Au Nanoparticle-Decorated ZnO Microflower-Based Immunoassay for Photoelectrochemical Detection of Human Prostate-Specific Antigen

Herein, an in situ amplified photoelectrochemical (PEC) immunoassay with ZnO microflowers (ZnO MFs) decorated with gold nanoparticles (Au NPs) was developed to determine human prostate-specific antigen (PSA) using L-cysteine-loaded liposomes for signal amplification. Initially, ZnO MFs with smooth and well-defined morphology were synthesized under hydrothermal conditions. The heterostructured microflowers were formed by depositing Au NPs on ZnO microflowers using trisodium citrate.
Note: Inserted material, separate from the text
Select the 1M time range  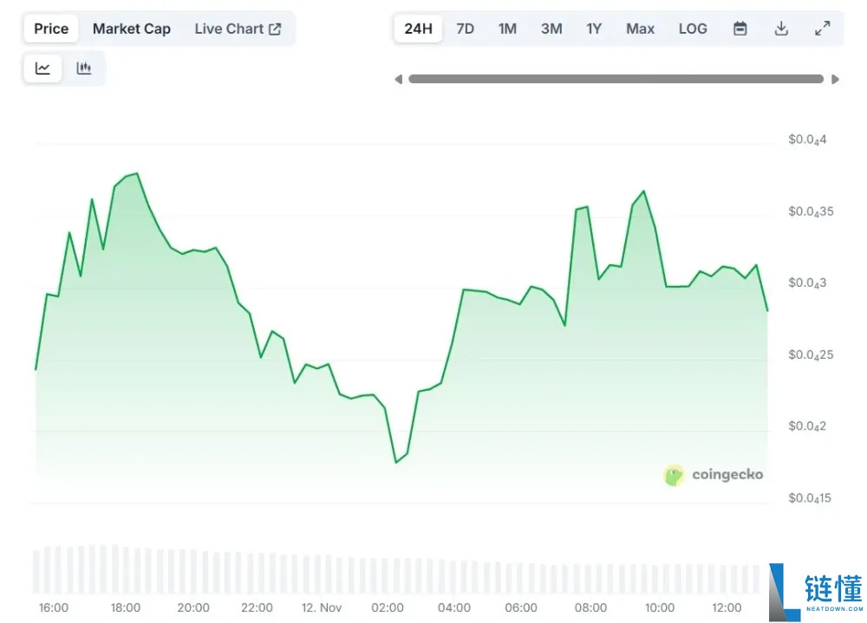pos(507,29)
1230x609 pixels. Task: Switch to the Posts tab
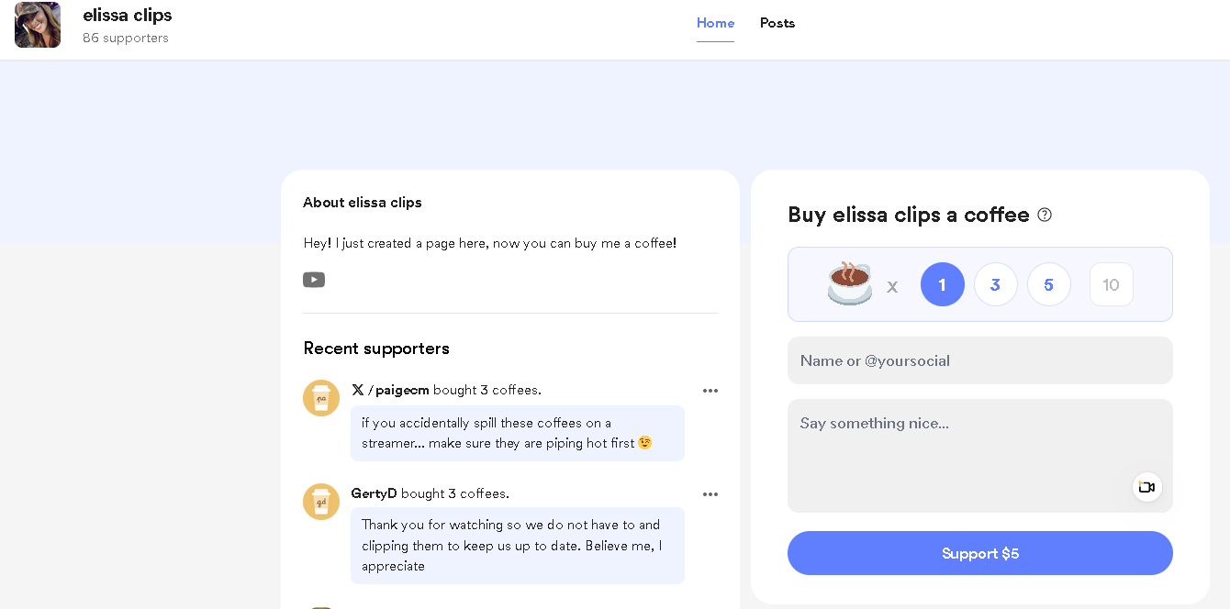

L-Cysteine (L-Cys)-encapsulated liposomes conjugated with detection antibodies were used to fabricate a sandwiched immunocomplex on a capture antibody-modified microtiter plate in the presence of target PSA. The liposomes were lysed using Triton X-100 to release the encapsulated L-Cys, thereby increasing the photocurrent on Au NP-decorated ZnO MFs. Results indicated that the photoelectrochemical immunoassay displayed good photocurrents to response PSA concentrations from 0.01 to 20 ng mL(-1), and the detection PSA concentration was as low as 0.79 pg mL(-1). Furthermore, the photoelectrochemical immunoassay had good precision, high selectivity, and well-matched accuracy toward target PSA in human serum specimens using the commercialized human PSA ELISA kit as a reference.

Automated summary

The in situ amplified photoelectrochemical immunoassay developed using ZnO microflowers decorated with gold nanoparticles is a highly sensitive and accurate method for detecting human prostate-specific antigen.